How Sweet the Sound- Citzen Way


The Lord is your shepherd, you will not be in want.
He will give you rest in green pastures and lead you by peaceful, still waters,
He will restore your soul (and dry your tears.)
The Lord will guide you in the path of righteousness, for his name's sake.

Even though you are walking through the valley of the shadow of death,
you do not need to fear evil, for God is with you;
His rod of judgment and His staff of protection will be a comfort to you.

He will prepare a an abundant table of blessings before you in the presence of those who come against you.  
Your heads (and hearts) will be anointed with the oil of the Holy Spirit;
Your cup will overflow with the joy of his blessing!

Most certainly, goodness and love will follow you all the days of your lives, 
And you will dwell in the house of the Lord forever!- an email from Peggy Riddle

https://www.youtube.com/watch?v=iXMNzaZgMEM

In this song, the group wants us to know that God is the grace we need as we walk through the dark times in our lives.  Sometimes in the brokenness you don't see the goodness of God's grace.  God's grace is not something we earn or deserve but it is a gift from God through his son Jesus who paid our debts on the cross.  Not only that but He carries us, He comforts us. 

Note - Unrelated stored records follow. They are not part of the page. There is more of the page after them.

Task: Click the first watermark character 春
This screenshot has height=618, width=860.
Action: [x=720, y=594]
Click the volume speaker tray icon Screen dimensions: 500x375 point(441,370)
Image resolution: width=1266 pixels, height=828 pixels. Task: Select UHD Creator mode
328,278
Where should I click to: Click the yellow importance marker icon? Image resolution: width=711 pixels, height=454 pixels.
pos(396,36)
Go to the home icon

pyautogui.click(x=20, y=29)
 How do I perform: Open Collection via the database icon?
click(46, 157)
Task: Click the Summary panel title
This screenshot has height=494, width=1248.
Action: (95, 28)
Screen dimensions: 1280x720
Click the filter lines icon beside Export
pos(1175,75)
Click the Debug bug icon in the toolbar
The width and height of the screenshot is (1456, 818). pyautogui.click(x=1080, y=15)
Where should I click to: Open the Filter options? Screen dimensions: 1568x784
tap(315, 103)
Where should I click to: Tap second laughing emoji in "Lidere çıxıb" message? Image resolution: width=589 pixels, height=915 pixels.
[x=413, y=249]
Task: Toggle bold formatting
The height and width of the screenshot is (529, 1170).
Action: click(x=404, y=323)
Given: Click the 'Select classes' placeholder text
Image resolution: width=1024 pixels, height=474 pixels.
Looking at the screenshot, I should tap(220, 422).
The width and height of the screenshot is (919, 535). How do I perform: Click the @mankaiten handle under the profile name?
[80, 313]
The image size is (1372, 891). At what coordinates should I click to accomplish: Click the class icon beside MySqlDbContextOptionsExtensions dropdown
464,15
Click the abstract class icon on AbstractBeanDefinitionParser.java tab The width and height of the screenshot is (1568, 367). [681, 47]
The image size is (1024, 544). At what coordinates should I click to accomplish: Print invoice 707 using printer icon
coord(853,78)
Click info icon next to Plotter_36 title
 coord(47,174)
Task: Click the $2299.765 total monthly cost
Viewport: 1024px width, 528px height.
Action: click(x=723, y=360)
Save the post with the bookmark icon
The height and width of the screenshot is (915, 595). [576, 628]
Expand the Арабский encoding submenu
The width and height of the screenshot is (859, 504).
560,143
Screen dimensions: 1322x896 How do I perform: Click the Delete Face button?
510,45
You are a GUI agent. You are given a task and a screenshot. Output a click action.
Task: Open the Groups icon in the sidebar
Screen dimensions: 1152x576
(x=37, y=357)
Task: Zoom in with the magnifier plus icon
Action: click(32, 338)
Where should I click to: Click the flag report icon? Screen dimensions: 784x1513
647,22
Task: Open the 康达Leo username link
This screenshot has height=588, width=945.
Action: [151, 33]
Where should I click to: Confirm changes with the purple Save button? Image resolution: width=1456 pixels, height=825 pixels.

Amazing grace how sweet the sound
I hear you singing over me.
My soul was silent but now I'm found
and its a beautiful sound.

You were healing in the pain
you were shelter in the storm
Hallelujah you restored my soul.

I remember hearing the song for the first time in a mall parking lot.  I couldn't turn off the car.  All I could do was listen and cry.  God would restore my soul. He was there with me in the midst of my tragedy.  He had already done the work, his blood on Calvary but he was daily restoring my soul.  I couldn't see it  at the times but He put faithful friends in my life at precisely the right time and they saw it and breathed it into my soul.   

To this day, many times, I am silent.  I have no words for God in my prayers. I have no words to express the anxiety and depression I feel at this loss in my life.  I have no words of comfort for others who are struggling.  But sometimes, it not the words that matter but the care we give.  The thoughts we share and the glimpses of God's goodness others see as they walk through the valleys with us. We have the ability to be the hands and feet of Jesus.  I pray I will one day be able to walk through the valleys of the shadows with someone else knowing that God will help them get through to the other side.